Silver · Âme de la Rue
Mamba
Quand la Maison d’en face comprend qu’on l’a débauchée, l’artiste a déjà déménagé — et la prime a déjà fondu
« Dix mots, une offre, pas de deuxième prix. Tu montes, ou je suis déjà partie. »
D’où elle vient
Mamba a grandi dans le quartier des marchés de nuit, où son grand-père tenait un stand de reptiles entre un rémouleur et une voyante. C’est lui qui lui a tout appris : qu’on ne fixe pas un serpent dans les yeux, qu’on ne fait pas deux offres pour la même bête, et que la vitesse est une forme de politesse — plus c’est bref, moins ça fait mal. À sa mort, elle a vendu le stand, gardé le brassard vert qu’il portait les jours d’enchères, et proposé ses services à la nuit, qui cherchait justement quelqu’un de bref.
Sa manière
Sa spécialité, c’est le débauchage — la morsure rapide, disent les tenanciers avec un respect de vivarium. Mamba fait le repérage en silence, des semaines s’il le faut, jusqu’à connaître l’artiste malheureuse mieux que sa propre Maison. Puis elle frappe une fois : dix mots, une offre exacte, une minute pour répondre. Pas de cour, pas de surenchère, pas de deuxième prix. La négociation est finie avant d’avoir commencé, et les primes de signature fondent — on paie la lenteur, dans ce métier, et Mamba n’est jamais lente.

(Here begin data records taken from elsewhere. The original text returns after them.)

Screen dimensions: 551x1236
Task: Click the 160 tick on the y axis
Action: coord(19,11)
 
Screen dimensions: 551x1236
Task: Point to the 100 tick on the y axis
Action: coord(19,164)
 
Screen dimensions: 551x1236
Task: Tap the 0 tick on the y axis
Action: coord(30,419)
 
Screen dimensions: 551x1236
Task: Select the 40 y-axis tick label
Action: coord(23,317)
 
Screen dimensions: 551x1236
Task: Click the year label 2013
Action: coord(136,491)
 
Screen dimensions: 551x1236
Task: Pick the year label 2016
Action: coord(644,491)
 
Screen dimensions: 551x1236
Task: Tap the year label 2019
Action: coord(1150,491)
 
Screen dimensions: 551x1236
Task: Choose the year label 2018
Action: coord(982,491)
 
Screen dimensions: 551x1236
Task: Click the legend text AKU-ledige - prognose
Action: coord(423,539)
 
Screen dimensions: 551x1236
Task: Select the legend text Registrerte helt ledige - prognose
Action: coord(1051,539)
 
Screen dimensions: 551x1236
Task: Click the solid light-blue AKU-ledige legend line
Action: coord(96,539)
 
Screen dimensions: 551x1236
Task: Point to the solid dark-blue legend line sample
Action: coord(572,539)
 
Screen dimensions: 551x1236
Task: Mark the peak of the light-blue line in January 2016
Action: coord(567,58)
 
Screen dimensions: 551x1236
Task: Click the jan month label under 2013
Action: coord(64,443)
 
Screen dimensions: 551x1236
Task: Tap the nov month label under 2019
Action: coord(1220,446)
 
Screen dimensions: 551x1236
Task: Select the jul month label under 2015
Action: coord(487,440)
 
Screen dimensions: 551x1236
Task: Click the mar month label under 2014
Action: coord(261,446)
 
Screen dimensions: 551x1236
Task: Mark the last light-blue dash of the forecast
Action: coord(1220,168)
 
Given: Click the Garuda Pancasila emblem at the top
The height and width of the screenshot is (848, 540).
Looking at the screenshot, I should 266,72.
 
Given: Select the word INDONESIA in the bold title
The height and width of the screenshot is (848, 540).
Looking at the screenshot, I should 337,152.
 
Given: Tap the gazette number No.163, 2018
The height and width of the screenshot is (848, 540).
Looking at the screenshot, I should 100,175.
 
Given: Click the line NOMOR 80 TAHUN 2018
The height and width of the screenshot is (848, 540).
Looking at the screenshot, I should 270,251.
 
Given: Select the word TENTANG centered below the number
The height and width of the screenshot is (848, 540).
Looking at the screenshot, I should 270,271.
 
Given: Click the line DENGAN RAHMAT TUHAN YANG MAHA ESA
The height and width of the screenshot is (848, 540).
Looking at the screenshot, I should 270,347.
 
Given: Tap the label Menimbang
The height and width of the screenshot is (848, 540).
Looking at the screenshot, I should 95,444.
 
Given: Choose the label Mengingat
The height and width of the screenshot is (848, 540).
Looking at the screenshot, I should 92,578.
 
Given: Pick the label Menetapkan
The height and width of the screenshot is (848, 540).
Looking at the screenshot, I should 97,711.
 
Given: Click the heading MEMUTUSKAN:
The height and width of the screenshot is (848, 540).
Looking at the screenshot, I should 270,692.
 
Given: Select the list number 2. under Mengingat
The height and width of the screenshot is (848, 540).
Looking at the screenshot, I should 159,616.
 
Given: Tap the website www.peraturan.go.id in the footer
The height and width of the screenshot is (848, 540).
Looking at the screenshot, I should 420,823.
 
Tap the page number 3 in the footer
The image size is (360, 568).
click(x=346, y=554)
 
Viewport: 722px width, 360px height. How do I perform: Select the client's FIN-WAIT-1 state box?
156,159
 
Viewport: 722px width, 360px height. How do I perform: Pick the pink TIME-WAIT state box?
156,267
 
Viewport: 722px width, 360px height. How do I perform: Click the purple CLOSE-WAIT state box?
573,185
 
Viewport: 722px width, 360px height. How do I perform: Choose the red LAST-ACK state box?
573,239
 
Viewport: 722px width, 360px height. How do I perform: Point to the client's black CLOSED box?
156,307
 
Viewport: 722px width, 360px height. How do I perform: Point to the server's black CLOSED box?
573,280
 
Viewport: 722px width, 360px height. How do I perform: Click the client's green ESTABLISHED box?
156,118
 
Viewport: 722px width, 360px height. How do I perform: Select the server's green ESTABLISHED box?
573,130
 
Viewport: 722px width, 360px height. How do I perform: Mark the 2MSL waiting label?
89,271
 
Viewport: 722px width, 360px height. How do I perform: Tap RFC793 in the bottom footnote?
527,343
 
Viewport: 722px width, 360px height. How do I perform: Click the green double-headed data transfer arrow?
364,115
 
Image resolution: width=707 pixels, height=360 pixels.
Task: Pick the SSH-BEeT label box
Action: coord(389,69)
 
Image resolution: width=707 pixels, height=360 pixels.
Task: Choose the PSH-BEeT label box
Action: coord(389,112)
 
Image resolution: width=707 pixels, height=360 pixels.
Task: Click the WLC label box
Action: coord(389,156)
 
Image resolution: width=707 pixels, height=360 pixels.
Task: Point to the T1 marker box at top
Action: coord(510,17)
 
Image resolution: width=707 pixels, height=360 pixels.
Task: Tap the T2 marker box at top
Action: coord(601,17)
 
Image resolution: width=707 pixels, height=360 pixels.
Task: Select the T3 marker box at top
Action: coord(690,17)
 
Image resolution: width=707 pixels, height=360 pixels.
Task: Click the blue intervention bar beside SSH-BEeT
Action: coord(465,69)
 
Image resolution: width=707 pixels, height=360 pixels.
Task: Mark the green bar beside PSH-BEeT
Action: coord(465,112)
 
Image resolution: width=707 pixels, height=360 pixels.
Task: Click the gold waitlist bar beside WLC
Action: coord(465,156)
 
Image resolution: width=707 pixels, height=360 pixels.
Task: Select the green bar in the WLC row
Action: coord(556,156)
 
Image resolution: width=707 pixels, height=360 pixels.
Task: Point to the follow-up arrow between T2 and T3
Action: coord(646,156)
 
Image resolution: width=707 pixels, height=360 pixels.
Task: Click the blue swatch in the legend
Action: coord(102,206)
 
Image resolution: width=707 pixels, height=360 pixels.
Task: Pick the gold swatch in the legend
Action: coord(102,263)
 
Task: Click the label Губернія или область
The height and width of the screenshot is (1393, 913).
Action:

En escouade, on ne l’entend pas venir, ce qui est embêtant pour les autres Maisons et vexant pour les videurs. Elle glisse entre les obstacles comme entre des feuilles, la tresse plaquée, les sandales plates — le combat, chez elle, est une hypothèse qu’elle rend inutile. Trois mots par nuit, à peu près : ses phrases s’échangent entre collègues comme des jetons rares. Et rien ne la secoue ; on l’a vue traverser un rideau qui tombait avec le pas d’une promeneuse de serre.
Ce qui la tient debout
À quatre heures du matin, Mamba est aussi fraîche qu’à l’ouverture — son sang prend la température de la salle, disent les mauvaises langues, qui prennent soin de le dire quand elle est loin. Ses jours de repos, elle disparaît dans les serres botaniques de la ville, au chaud sous les feuilles géantes, et personne ne sait si elle y dort, y réfléchit ou y retrouve quelqu’un. Ce qu’elle veut, elle ne l’a jamais dit. Les tenanciers parient sur une écurie à elle. Le videur du jeudi jure qu’elle veut juste qu’on ne l’entende jamais arriver — même à la fin.
Son école
Âme de la Rue
L’école de la rue enseigne une seule matière : les gens, en version non maquillée. Tenir un cercle de badauds avec deux gobelets et une histoire, lire une poche, sentir une embrouille trois minutes avant qu’elle arrive. On y gagne un instinct que rien ne remplace ; on y perd le goût du confort — le velours l’ennuie, elle trouve que ça sent le piège. On reconnaît une Âme de la Rue à ceci : elle compte la salle avant d’y entrer, connaît les deux sorties, et parle au videur comme à un cousin… qui lui doit un service.
Son tempérament
La Cool
Elle a vu brûler deux clubs et un mariage sans poser son verre ; à quatre heures du matin, c’est elle qui note l’heure et demande si on rejoue… ou si on rentre ensemble.